=== Cel zadania ===
Ułóż jako listę numerowaną wiersze wykazu od jego początku do wiersza zawierającego „Action: click(901, 376)”, włącznie z oboma krańcami, bez pustych wierszy. W odpowiedzi pomiń obrazy.

[Wiersze ze zbioru danych do lokalizowania elementów na ekranie]
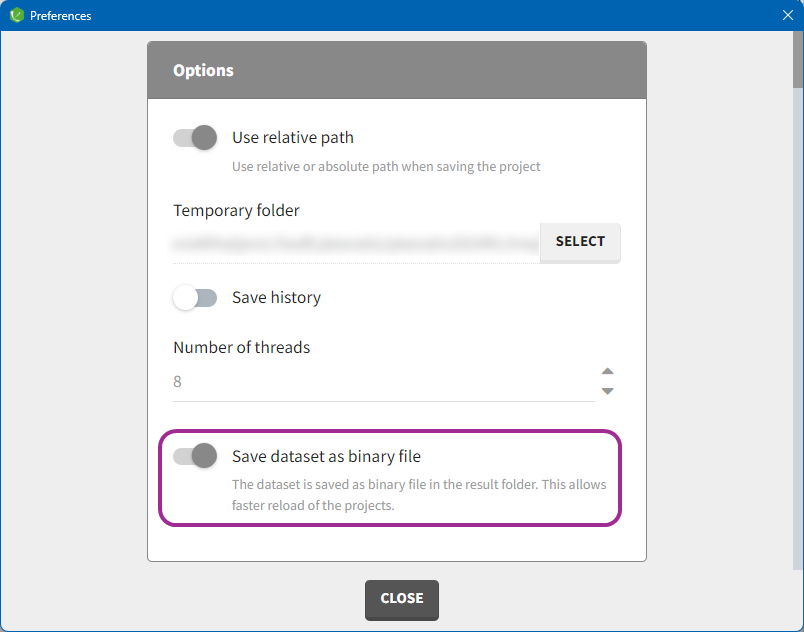Click the temporary folder path field
The width and height of the screenshot is (804, 632).
(x=355, y=242)
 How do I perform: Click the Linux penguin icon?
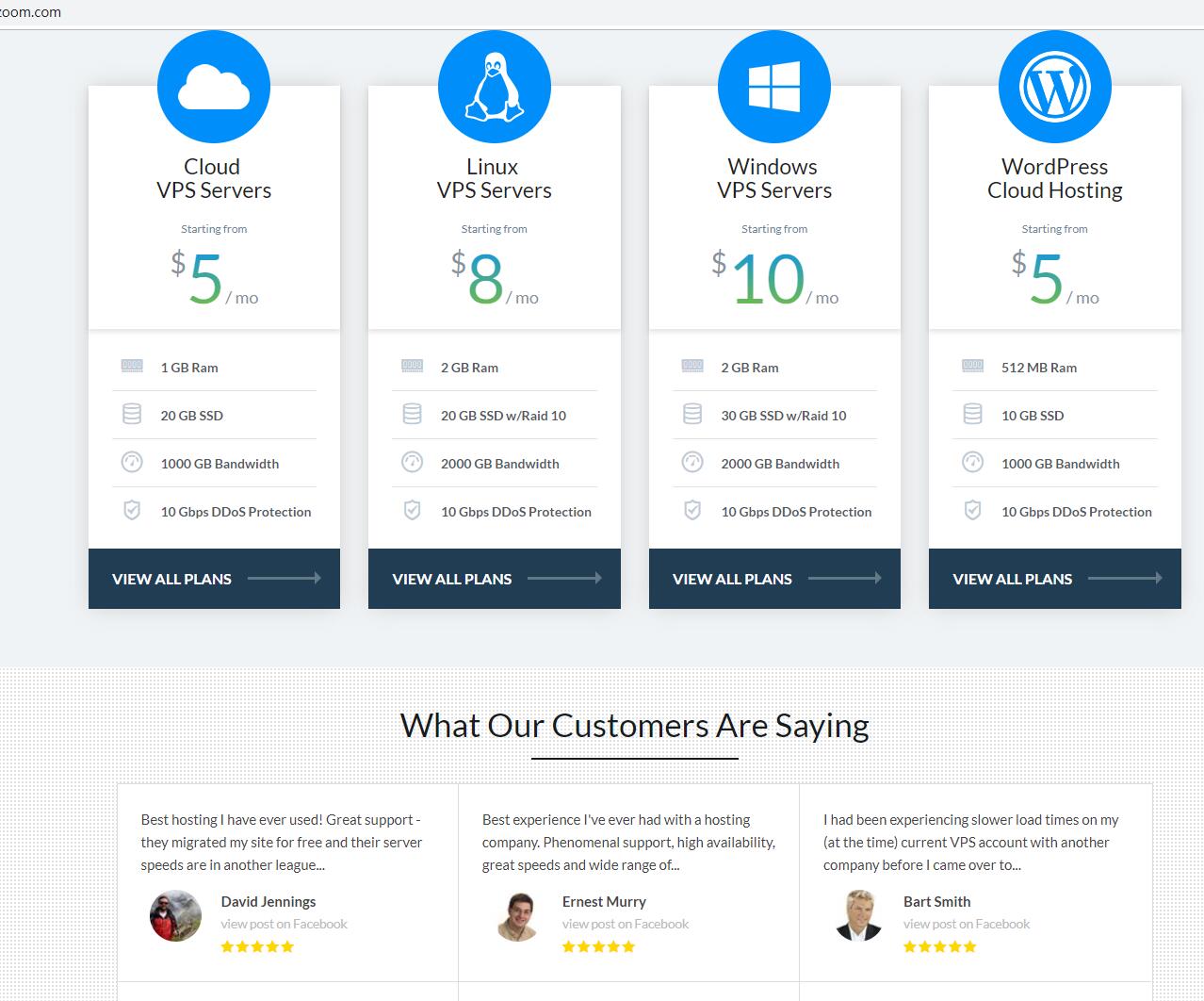pos(494,87)
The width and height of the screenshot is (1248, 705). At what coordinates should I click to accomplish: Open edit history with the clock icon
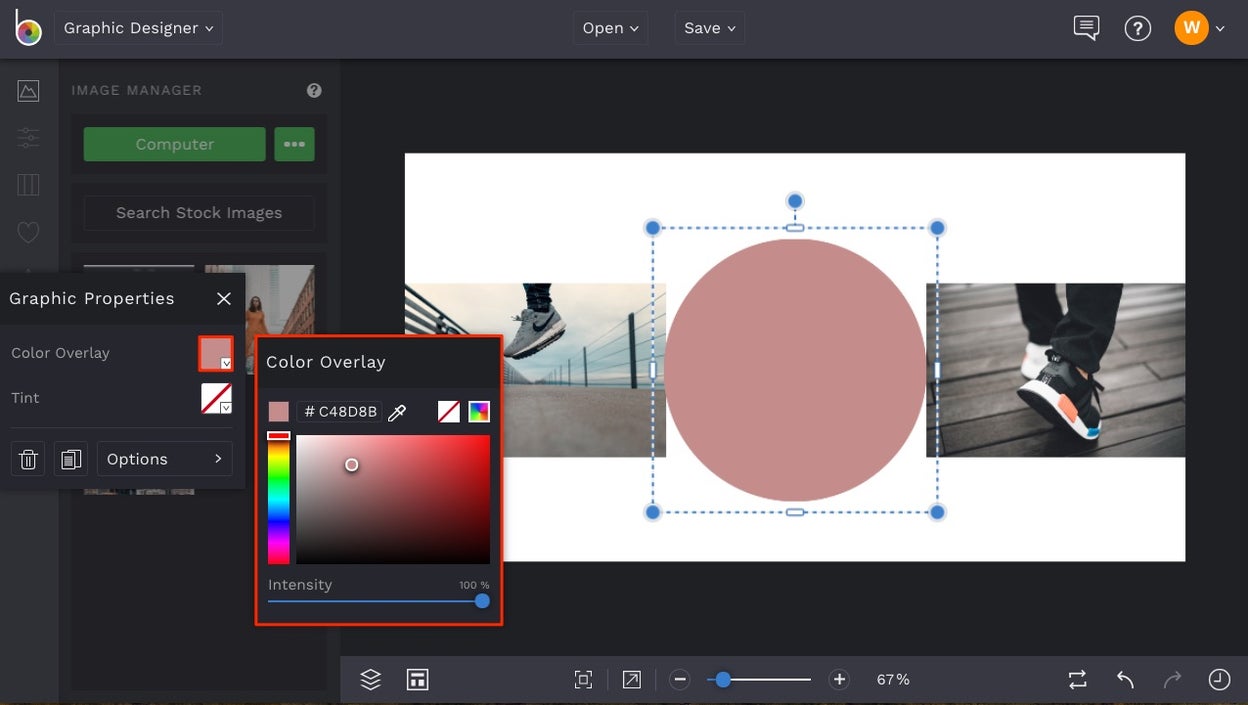point(1219,679)
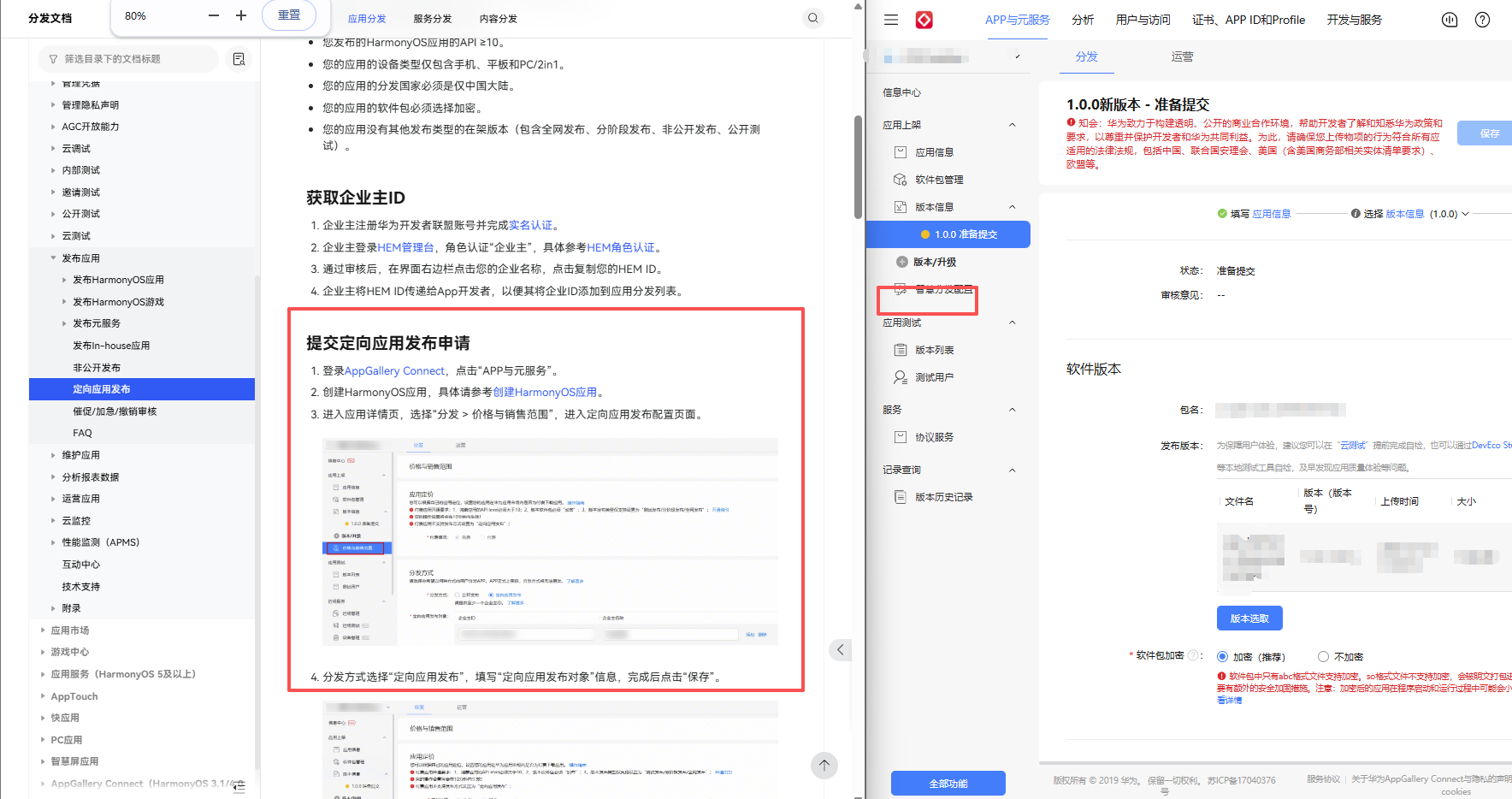
Task: Click the 测试用户 icon under 应用测试
Action: click(901, 376)
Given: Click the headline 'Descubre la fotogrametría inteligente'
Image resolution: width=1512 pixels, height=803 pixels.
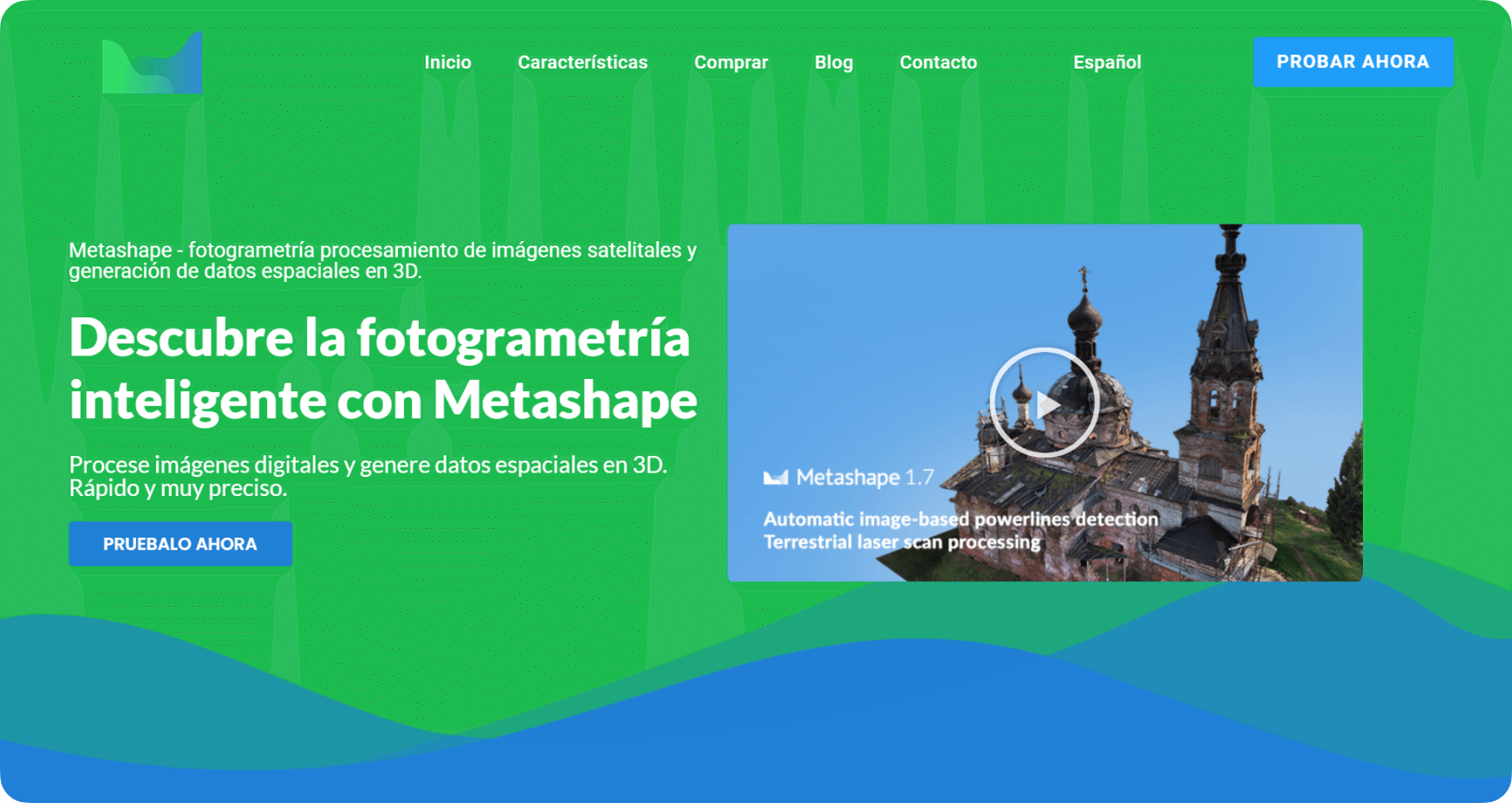Looking at the screenshot, I should point(382,369).
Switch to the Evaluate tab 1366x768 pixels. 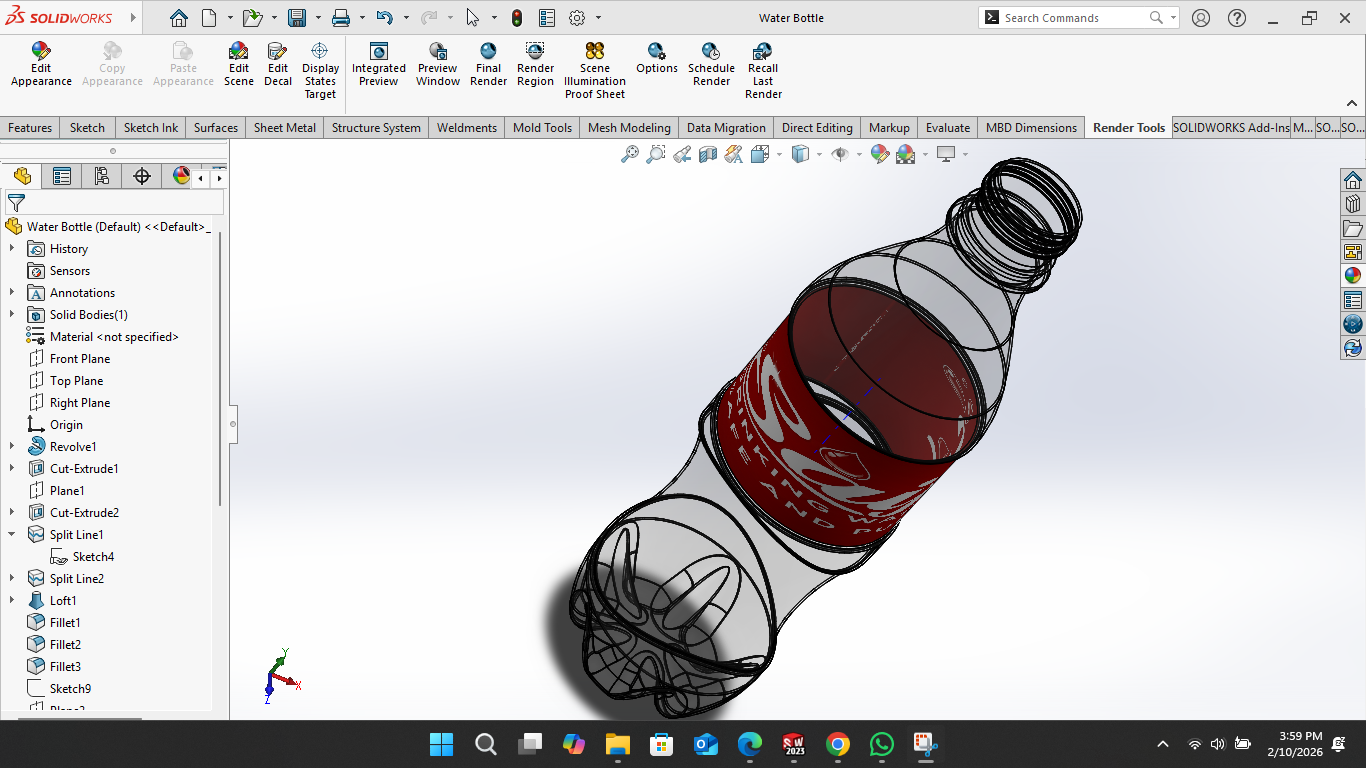click(947, 128)

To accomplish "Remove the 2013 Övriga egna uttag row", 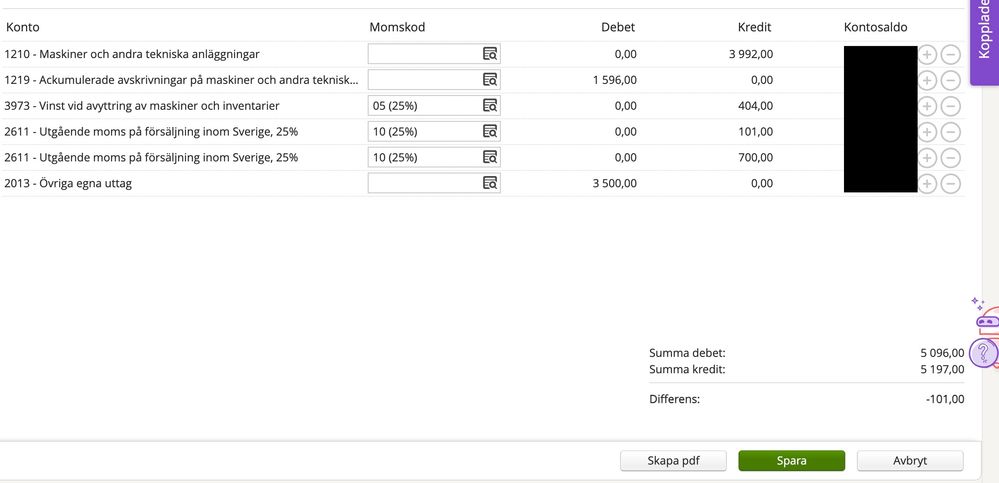I will click(x=951, y=184).
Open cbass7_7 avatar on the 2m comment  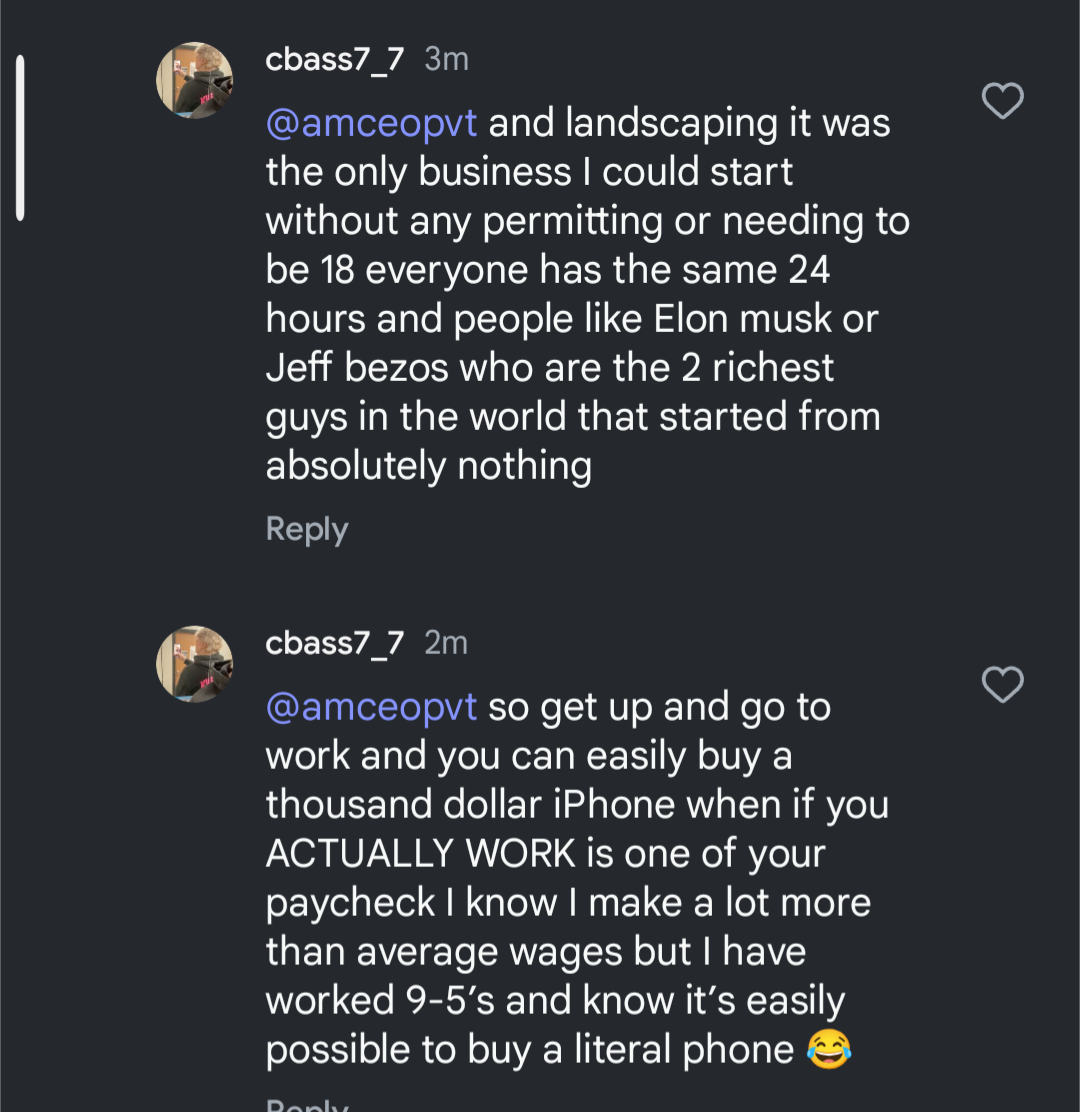click(194, 664)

=== Wynik zadania ===
1. Click the temporary folder path field
2. The width and height of the screenshot is (804, 632).
3. (x=355, y=242)
4.  How do I perform: Click the Linux penguin icon?
5. pos(494,87)
6. The width and height of the screenshot is (1248, 705). At what coordinates should I click to accomplish: Open edit history with the clock icon
7. point(1219,679)
8. Task: Click the 测试用户 icon under 应用测试
9. Action: click(901, 376)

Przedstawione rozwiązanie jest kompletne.